Then Mercedes weighed in with a V8 of its own and it was a thing of beauty. The 2007 E63 AMG was fitted with the 6208cc M156 lump, the first production engine designed autonomously by AMG. Since then it’s largely been advantage Affalterbach, with the M division repeatedly trying to regain its mojo.
So there’s a lengthy formline here and the E63 S carries itself with the confidence of an undisputed champ. The F90 M5 might be the newer car, but the AMG still has the advantage in terms of power (450kW vs 441) and, more decisively, torque (850Nm vs 750). It’s 25 kegs heavier than the BMW, and in terms of power to weight has an infinitesimal edge. Needless to say, on paper this appears a close-run thing.

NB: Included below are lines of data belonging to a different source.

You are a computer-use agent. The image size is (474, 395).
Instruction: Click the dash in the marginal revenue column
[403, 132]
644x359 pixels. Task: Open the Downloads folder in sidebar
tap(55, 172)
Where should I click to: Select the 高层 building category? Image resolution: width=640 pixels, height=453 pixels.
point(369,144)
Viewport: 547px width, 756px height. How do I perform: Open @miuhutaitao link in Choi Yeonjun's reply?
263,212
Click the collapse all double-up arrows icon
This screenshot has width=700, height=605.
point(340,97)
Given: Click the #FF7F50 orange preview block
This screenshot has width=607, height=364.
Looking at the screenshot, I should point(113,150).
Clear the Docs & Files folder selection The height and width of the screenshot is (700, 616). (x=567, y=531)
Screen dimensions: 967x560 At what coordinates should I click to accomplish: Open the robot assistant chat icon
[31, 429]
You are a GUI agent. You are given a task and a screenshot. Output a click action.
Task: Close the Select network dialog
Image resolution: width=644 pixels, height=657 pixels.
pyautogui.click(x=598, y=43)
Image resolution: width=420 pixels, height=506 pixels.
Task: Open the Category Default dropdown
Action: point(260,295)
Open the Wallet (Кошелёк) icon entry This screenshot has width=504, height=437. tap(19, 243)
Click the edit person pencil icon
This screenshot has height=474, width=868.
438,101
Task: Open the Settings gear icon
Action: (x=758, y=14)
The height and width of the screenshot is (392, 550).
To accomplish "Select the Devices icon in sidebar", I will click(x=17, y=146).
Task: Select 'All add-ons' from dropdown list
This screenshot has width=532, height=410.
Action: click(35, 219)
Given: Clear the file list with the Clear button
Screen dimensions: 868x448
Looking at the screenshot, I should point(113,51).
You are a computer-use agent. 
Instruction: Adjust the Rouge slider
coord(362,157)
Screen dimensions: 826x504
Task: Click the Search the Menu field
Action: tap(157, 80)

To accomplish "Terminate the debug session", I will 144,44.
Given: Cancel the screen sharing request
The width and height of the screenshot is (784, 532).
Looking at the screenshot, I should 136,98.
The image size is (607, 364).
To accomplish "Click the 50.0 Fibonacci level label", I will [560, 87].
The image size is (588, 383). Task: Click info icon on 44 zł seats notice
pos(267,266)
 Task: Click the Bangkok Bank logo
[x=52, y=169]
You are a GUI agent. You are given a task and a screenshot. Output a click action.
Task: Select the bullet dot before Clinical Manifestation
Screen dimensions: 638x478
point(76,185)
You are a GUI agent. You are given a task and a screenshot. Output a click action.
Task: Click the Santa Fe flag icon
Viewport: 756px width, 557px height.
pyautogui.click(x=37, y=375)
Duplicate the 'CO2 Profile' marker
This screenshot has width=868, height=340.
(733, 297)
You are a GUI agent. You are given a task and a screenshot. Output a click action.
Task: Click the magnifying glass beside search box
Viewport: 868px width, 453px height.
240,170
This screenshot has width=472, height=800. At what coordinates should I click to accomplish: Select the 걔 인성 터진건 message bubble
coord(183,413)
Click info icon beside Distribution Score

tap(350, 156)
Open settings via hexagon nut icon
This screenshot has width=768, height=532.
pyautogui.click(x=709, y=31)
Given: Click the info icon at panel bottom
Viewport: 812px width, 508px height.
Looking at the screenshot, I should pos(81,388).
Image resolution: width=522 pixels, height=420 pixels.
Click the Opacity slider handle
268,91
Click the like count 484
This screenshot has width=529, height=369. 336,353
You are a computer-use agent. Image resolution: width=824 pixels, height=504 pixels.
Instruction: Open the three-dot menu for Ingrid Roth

So it proves at the strip too. It’s almost impossible to separate these two cars in terms of pure performance. The M5 was initially reluctant to engage launch control, and you’ll only really discover if the car’s opaque series of distance and temperature prerequisites are met when you plant the brake pedal and then floor the throttle. If launch control is ready, the revs build crisply to nearly 3000rpm, a flag symbol appears on the dash and you’re good to sidestep the brake pedal. If not, the first you’ll know of it will be the car groaning and straining against the picks, inching forward accompanied by a soundtrack that’s reminiscent of the final moments of a Bond villain’s lair. It’ll have anyone with an iota of mechanical sympathy wincing in horror.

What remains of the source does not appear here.